***** Records shown
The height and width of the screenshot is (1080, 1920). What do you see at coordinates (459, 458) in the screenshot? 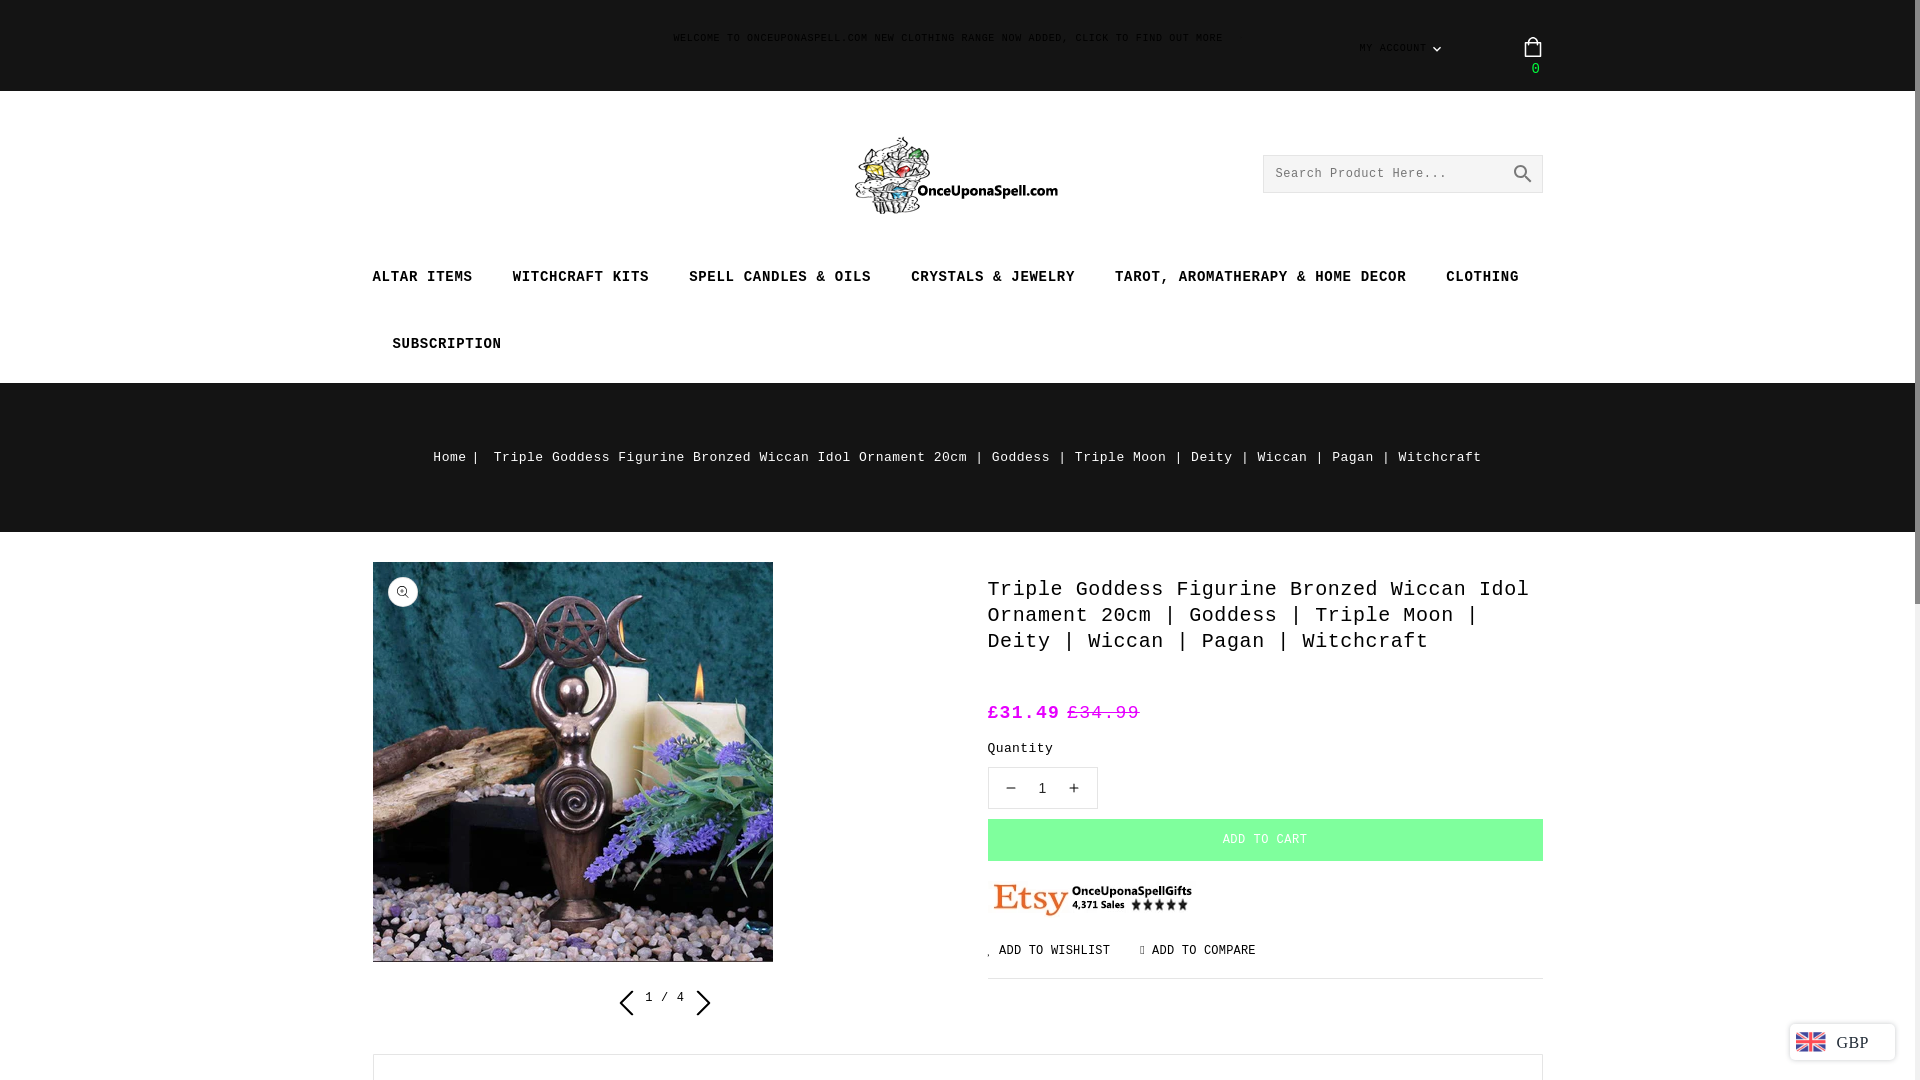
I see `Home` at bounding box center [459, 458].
**********
***** Records shown
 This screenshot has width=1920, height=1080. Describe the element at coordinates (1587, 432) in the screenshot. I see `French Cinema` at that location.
**********
***** Records shown
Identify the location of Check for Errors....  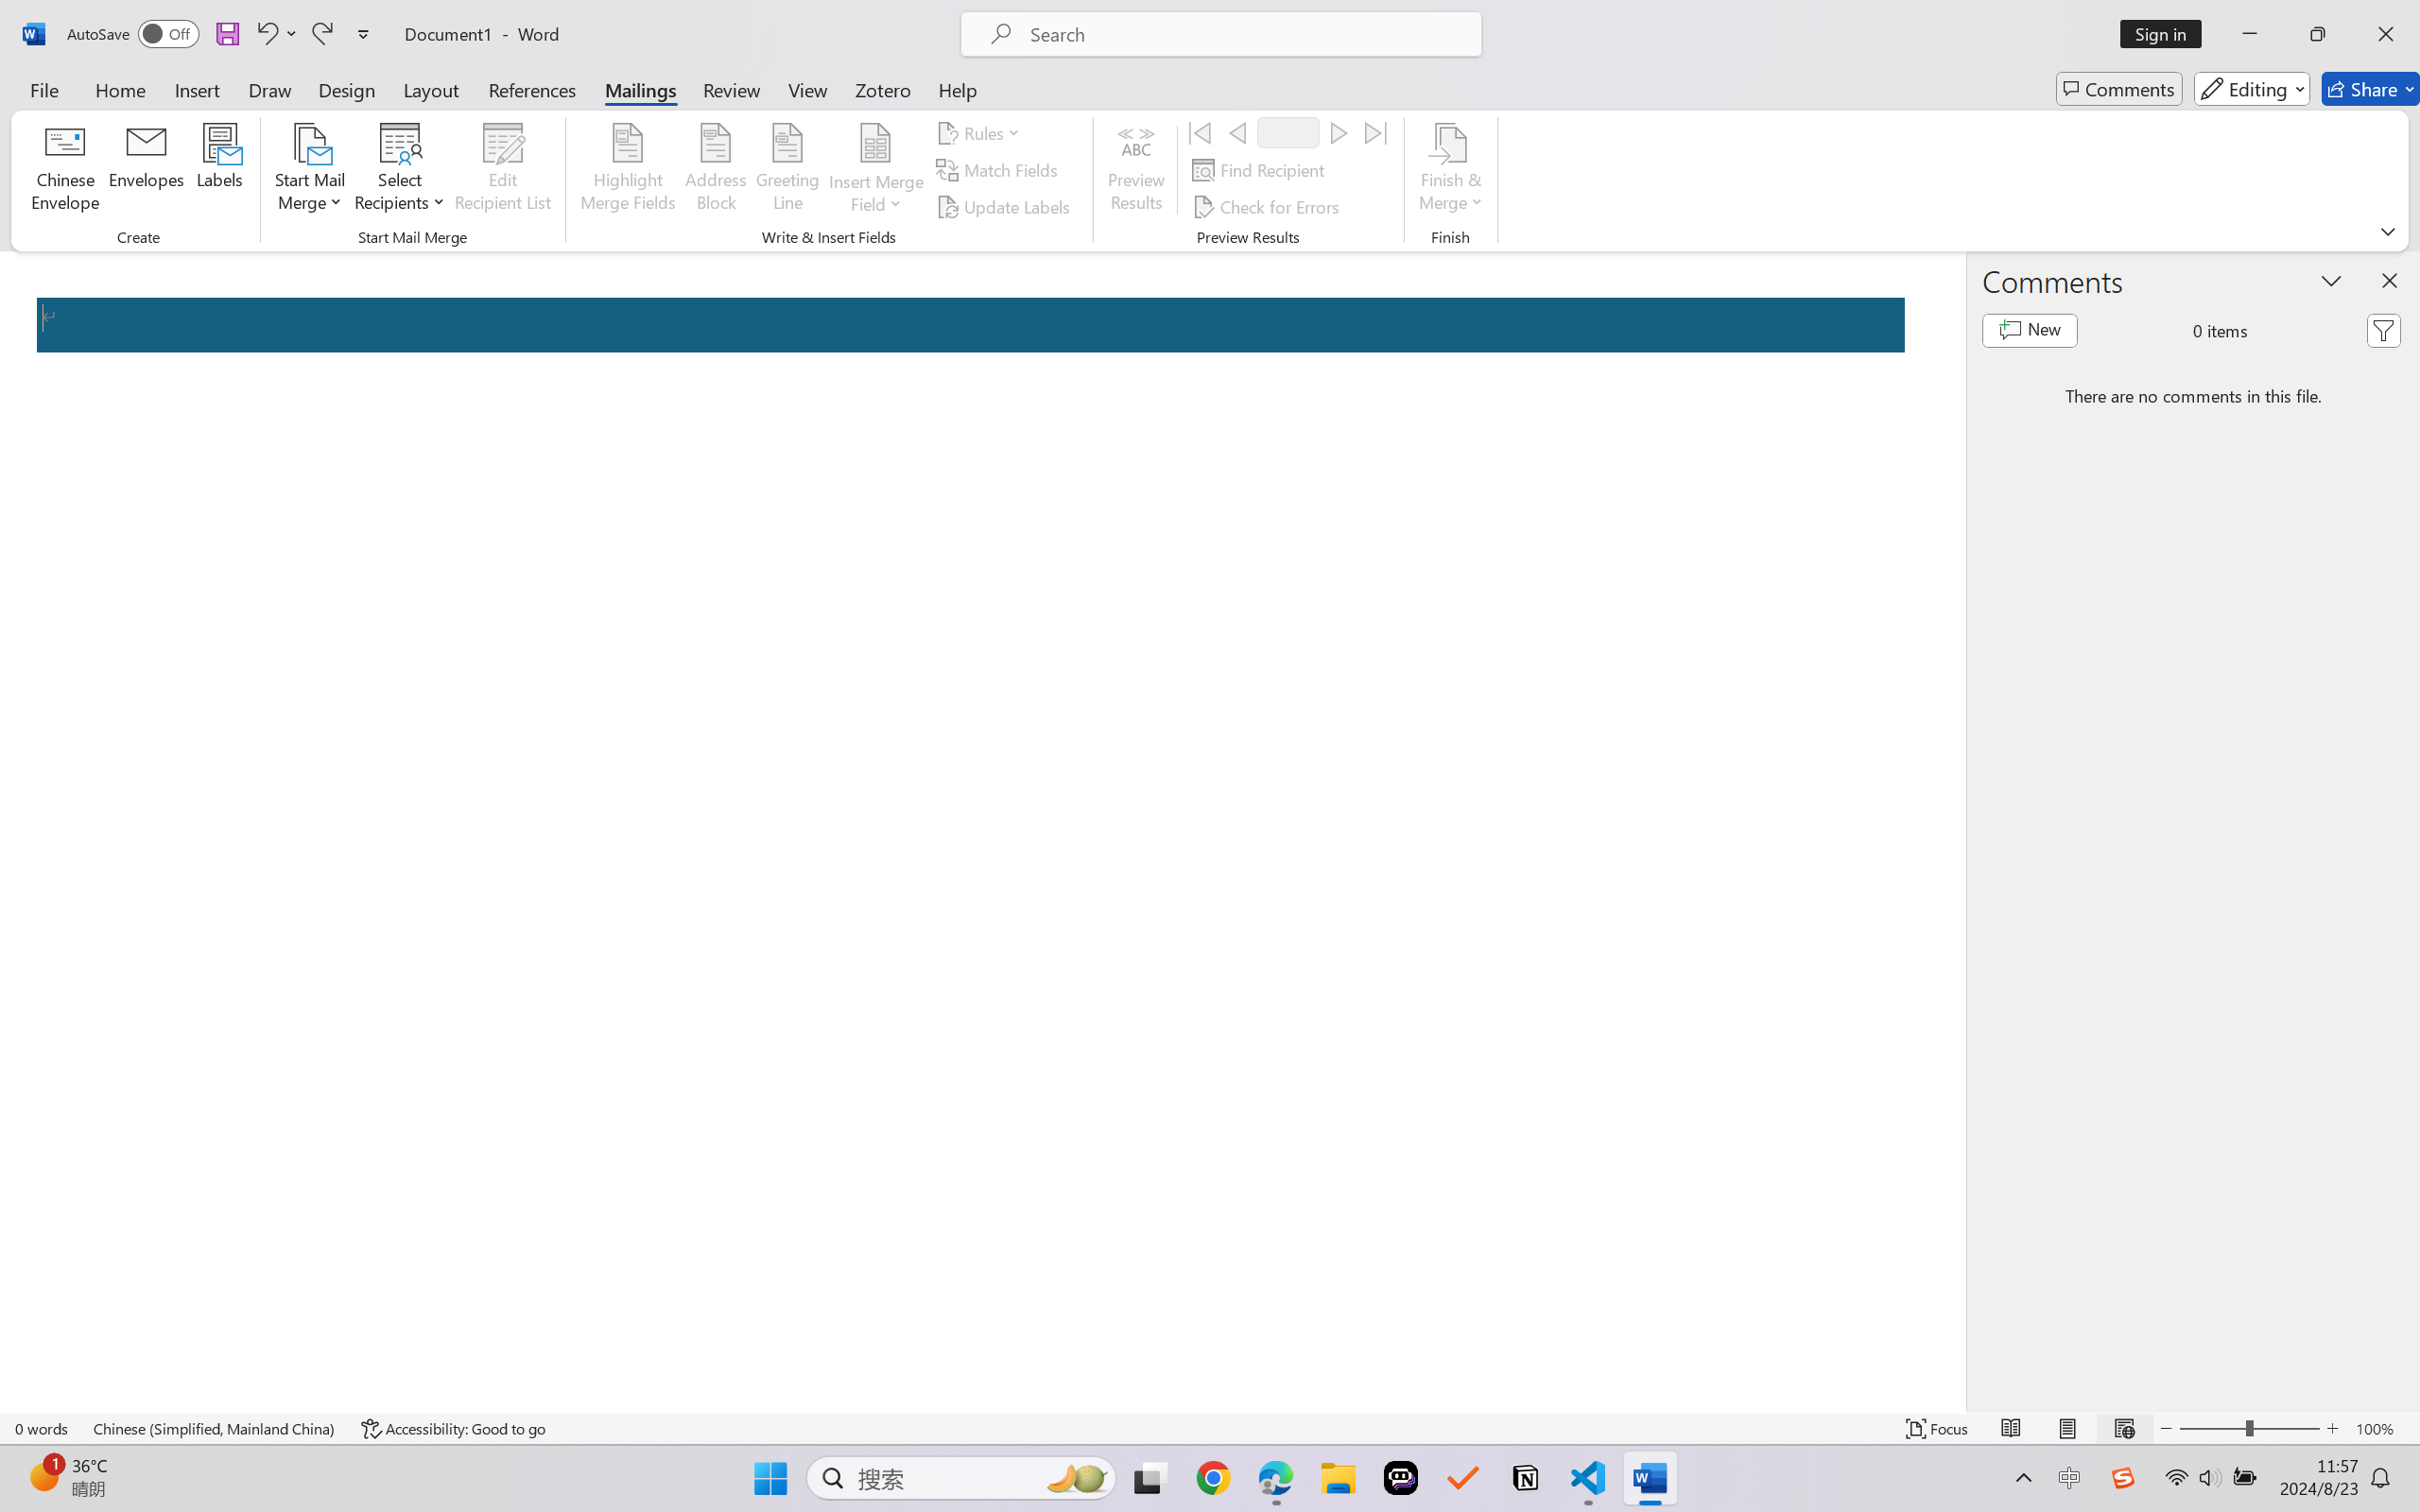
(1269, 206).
**********
[Requirements] Return, word for word, the lines of the records starting at the line that contains "The height and" and ending at the line that contains "center [459, 458].", with both of those lines included. Leave the pictures out of your answer.

[Task output]
The height and width of the screenshot is (1080, 1920). What do you see at coordinates (459, 458) in the screenshot? 
I see `Home` at bounding box center [459, 458].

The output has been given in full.